同じ熊谷直さんが1989年に出版された
日本の軍隊ものしり物語〈Part 1〉と
日本の軍隊ものしり物語〈Part 2〉の文庫版合本となる書籍です。
ちなみにamazonのリンクにある本は1998年の再版本です。
タイトルの通り、大日本帝国陸海軍に所属した軍人の待遇について書かれた書籍です。
徴兵されたばかりの二等兵から、元帥府に列せられた大将の、給料、手当て、制服、食費、
そして教育制度にいたるまで、かなりの分野についてこれ一冊で足りるでしょう。
同じ士官である少尉といっても、陸軍士官学校や海軍兵学校出身の正規将校と、
大学出身の幹部候補生や予備学生課程卒業の士官、そして下士官上がりの特務士官とは、
給料も諸手当も、部下の敬礼の仕方も、そのほかの待遇もかなり違っていました。
陸軍の歩兵騎兵砲兵工兵航空兵ちちょう兵など、海軍の砲術科航海科飛行科通信科運用科機関科などの兵科、
そして、会計や食料を担当した主計科や、軍医や衛生兵が所属した衛生科、軍楽隊を輩出した軍楽科、
そして軍機取締りを担当した憲兵科や、軍法会議を担当した法務科についても、記載されています。
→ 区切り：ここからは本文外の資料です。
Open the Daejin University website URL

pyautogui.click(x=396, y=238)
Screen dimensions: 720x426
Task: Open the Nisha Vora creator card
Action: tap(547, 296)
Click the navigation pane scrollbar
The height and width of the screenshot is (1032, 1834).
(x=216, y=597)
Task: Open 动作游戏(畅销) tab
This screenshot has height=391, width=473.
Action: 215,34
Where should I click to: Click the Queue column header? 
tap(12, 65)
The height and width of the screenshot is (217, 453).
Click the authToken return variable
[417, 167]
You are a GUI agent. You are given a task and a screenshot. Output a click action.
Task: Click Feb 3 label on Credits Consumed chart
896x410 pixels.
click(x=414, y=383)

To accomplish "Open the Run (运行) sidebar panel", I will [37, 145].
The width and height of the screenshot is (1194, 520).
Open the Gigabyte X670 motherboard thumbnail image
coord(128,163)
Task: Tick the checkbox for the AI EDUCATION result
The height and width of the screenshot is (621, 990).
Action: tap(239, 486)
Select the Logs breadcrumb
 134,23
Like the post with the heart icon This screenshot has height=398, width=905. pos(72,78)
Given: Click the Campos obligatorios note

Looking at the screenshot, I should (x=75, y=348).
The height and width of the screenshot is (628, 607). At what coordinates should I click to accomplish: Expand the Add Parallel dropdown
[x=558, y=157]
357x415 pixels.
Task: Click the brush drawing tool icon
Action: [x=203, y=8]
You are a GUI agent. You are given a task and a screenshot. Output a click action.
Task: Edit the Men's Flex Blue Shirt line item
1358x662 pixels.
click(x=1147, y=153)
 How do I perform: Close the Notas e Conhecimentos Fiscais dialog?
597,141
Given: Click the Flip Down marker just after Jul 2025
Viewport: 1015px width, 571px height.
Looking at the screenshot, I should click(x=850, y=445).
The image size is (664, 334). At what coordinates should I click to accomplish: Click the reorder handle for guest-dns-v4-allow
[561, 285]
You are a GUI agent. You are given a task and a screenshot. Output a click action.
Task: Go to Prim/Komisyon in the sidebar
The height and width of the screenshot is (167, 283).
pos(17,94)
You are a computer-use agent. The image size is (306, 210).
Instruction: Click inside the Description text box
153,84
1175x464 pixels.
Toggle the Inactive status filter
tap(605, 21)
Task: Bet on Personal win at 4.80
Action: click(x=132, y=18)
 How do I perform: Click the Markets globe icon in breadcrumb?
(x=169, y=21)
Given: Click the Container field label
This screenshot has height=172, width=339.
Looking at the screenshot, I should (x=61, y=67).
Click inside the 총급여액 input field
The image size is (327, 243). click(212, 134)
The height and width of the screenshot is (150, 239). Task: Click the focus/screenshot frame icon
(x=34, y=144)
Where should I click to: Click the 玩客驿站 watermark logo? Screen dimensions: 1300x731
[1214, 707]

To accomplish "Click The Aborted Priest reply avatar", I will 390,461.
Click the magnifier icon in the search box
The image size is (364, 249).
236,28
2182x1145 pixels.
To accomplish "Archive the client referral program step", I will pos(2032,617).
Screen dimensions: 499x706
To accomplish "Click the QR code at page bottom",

まもなく日本軍に所属したすべての将兵たちが、確実にこの世から旅立ってしまうほど、
終戦から長い年月が経過しましたが、日本人なら日本軍というものの存在を、
一度確かめる機会のきっかけにできる一冊でしょう。
なお学徒兵に関する詳しい記述と、軍隊に随行した軍属や婦人従軍看護婦に関する記述は、
学徒兵と婦人兵ものしり物語の内容であり、
この文庫本には含まれていないので、そちらの内容については合せてお読みください。